> Objective: Rewrite every line of the material below, replacing each occurrence of "Bello" with "Itagüí" and leaving all other text unchanged.

> Exercise material:
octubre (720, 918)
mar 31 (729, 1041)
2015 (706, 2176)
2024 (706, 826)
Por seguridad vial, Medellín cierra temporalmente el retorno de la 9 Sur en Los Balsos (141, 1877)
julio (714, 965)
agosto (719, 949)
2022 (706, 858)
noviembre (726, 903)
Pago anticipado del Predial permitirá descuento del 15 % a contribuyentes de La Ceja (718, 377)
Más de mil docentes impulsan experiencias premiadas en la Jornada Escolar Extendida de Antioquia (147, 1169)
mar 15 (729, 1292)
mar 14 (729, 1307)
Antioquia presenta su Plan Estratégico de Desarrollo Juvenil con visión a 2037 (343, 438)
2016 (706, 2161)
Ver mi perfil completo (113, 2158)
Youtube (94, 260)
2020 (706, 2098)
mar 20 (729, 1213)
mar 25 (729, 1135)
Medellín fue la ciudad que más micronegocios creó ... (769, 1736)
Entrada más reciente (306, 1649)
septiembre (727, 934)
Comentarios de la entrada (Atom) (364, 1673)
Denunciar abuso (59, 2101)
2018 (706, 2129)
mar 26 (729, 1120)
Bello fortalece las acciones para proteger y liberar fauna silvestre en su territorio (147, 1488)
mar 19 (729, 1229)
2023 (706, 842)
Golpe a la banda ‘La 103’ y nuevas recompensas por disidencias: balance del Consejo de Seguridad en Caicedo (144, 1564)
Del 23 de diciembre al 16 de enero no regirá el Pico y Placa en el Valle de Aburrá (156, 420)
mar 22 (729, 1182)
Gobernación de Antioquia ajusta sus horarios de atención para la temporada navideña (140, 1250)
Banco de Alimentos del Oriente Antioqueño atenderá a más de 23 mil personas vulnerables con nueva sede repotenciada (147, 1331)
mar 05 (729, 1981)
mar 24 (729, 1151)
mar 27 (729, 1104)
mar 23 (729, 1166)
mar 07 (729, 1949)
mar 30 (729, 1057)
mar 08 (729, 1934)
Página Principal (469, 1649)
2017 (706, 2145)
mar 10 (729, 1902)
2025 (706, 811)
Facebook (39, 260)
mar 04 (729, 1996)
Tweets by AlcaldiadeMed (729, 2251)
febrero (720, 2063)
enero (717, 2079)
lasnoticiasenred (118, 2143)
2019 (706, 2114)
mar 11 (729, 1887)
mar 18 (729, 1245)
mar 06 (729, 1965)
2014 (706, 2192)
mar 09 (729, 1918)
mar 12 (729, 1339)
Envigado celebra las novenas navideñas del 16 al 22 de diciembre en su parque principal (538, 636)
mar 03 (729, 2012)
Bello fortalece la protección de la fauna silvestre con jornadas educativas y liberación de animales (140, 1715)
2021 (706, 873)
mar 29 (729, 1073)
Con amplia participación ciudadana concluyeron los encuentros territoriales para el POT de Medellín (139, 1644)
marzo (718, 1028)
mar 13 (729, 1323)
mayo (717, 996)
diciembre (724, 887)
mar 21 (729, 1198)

> Answer below:
octubre (720, 918)
mar 31 (729, 1041)
2015 (706, 2176)
2024 (706, 826)
Por seguridad vial, Medellín cierra temporalmente el retorno de la 9 Sur en Los Balsos (141, 1877)
julio (714, 965)
agosto (719, 949)
2022 (706, 858)
noviembre (726, 903)
Pago anticipado del Predial permitirá descuento del 15 % a contribuyentes de La Ceja (718, 377)
Más de mil docentes impulsan experiencias premiadas en la Jornada Escolar Extendida de Antioquia (147, 1169)
mar 15 (729, 1292)
mar 14 (729, 1307)
Antioquia presenta su Plan Estratégico de Desarrollo Juvenil con visión a 2037 (343, 438)
2016 (706, 2161)
Ver mi perfil completo (113, 2158)
Youtube (94, 260)
2020 (706, 2098)
mar 20 (729, 1213)
mar 25 (729, 1135)
Medellín fue la ciudad que más micronegocios creó ... (769, 1736)
Entrada más reciente (306, 1649)
septiembre (727, 934)
Comentarios de la entrada (Atom) (364, 1673)
Denunciar abuso (59, 2101)
2018 (706, 2129)
mar 26 (729, 1120)
Itagüí fortalece las acciones para proteger y liberar fauna silvestre en su territorio (147, 1488)
mar 19 (729, 1229)
2023 (706, 842)
Golpe a la banda ‘La 103’ y nuevas recompensas por disidencias: balance del Consejo de Seguridad en Caicedo (144, 1564)
Del 23 de diciembre al 16 de enero no regirá el Pico y Placa en el Valle de Aburrá (156, 420)
mar 22 (729, 1182)
Gobernación de Antioquia ajusta sus horarios de atención para la temporada navideña (140, 1250)
Banco de Alimentos del Oriente Antioqueño atenderá a más de 23 mil personas vulnerables con nueva sede repotenciada (147, 1331)
mar 05 (729, 1981)
mar 24 (729, 1151)
mar 27 (729, 1104)
mar 23 (729, 1166)
mar 07 (729, 1949)
mar 30 (729, 1057)
mar 08 (729, 1934)
Página Principal (469, 1649)
2017 (706, 2145)
mar 10 (729, 1902)
2025 (706, 811)
Facebook (39, 260)
mar 04 (729, 1996)
Tweets by AlcaldiadeMed (729, 2251)
febrero (720, 2063)
enero (717, 2079)
lasnoticiasenred (118, 2143)
2019 (706, 2114)
mar 11 (729, 1887)
mar 18 (729, 1245)
mar 06 (729, 1965)
2014 (706, 2192)
mar 09 (729, 1918)
mar 12 (729, 1339)
Envigado celebra las novenas navideñas del 16 al 22 de diciembre en su parque principal (538, 636)
mar 03 (729, 2012)
Itagüí fortalece la protección de la fauna silvestre con jornadas educativas y liberación de animales (140, 1715)
2021 (706, 873)
mar 29 (729, 1073)
Con amplia participación ciudadana concluyeron los encuentros territoriales para el POT de Medellín (139, 1644)
marzo (718, 1028)
mar 13 (729, 1323)
mayo (717, 996)
diciembre (724, 887)
mar 21 (729, 1198)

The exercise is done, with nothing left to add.